Caixas d'água, água de torneiras e tubulações também devem ser checadas antes de serem utilizadas.
Bactérias são sensíveis aos desinfetantes de uso geral, principalmente aqueles à base de cloro, recomendados para higienizar casas, e à água sanitária, que pode ser empregada para lavar roupas atingidas pela enchente.
"Garrafas e potes de vidro, latas e embalagens a vácuo, tipo caixa de leite, podem ser reaproveitados, mas precisam estar lacrados, em perfeita condição, sem amassados, estufados ou ferrugens. Desinfete esses produtos com 2 colheres das de sopa de hipoclorito de sódio 2,5% para cada litro de água, ou passe álcool líquido a 70%", orienta Gabriela Cilla, gastróloga e nutricionista clínica, funcional e esportiva da Clínica NutriCilla.
Alimentos em situação de enchente podem causar diarreias, vômitos, febre e, em casos mais graves, levar a morte.
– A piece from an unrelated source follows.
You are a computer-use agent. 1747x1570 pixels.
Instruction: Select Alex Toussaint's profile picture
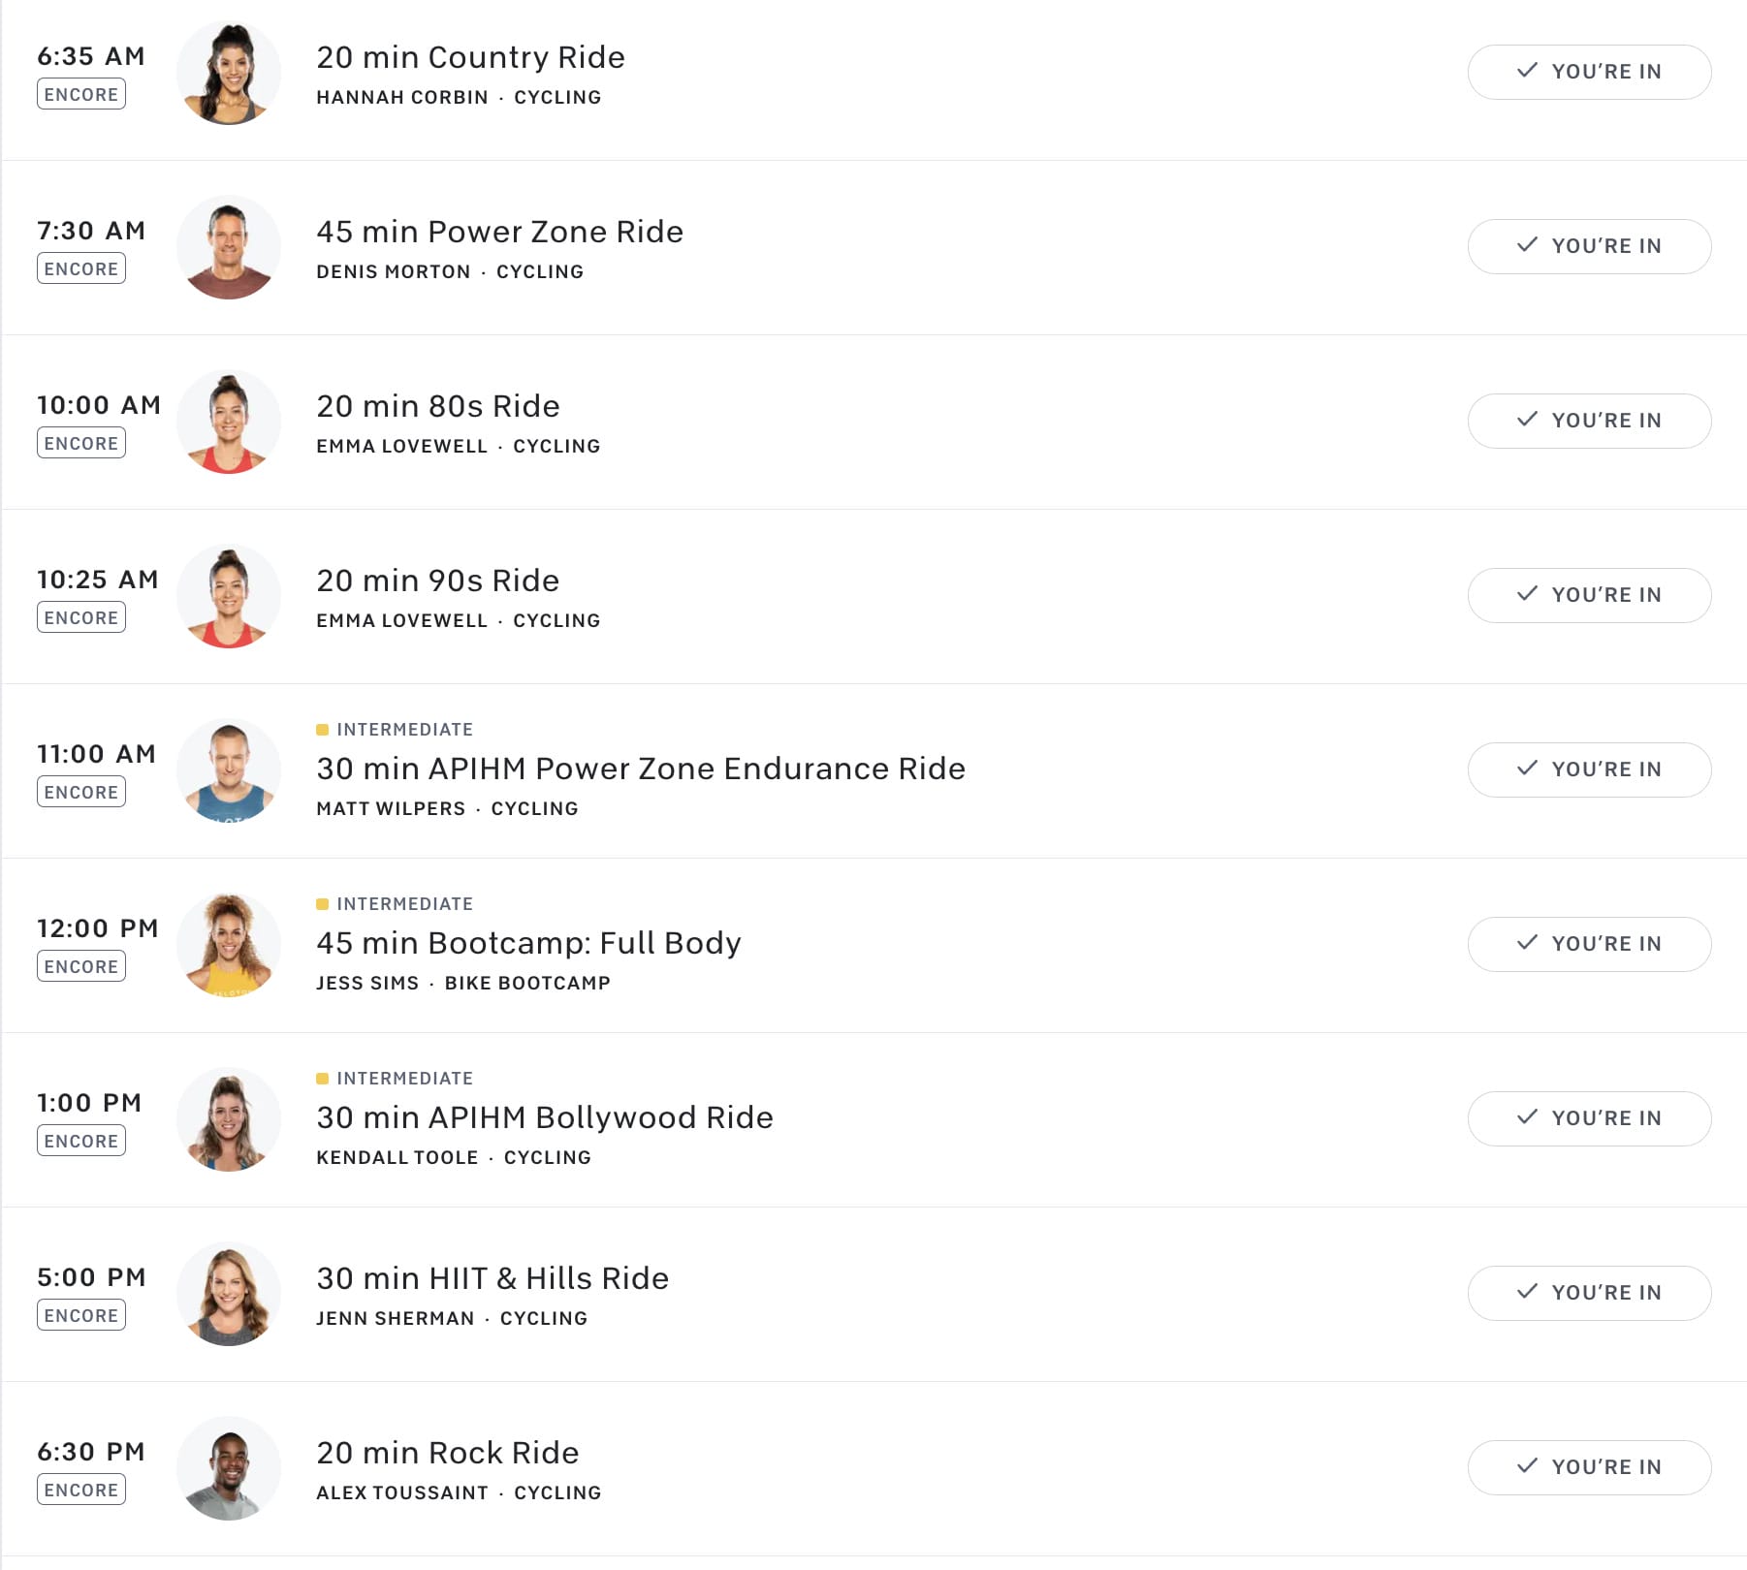[229, 1468]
A nutricionista indica então descartar perecíveis, como frutas, legumes, verduras e carnes, ou que estejam abertos, violados e com cheiro, cor e aspecto diferentes, umidade e mofo.
Alimentos submersos, em plásticos, ensacados e fora da geladeira por mais de duas horas, independente de alterações, ou de não terem sido abertos, não devem ser consumidos.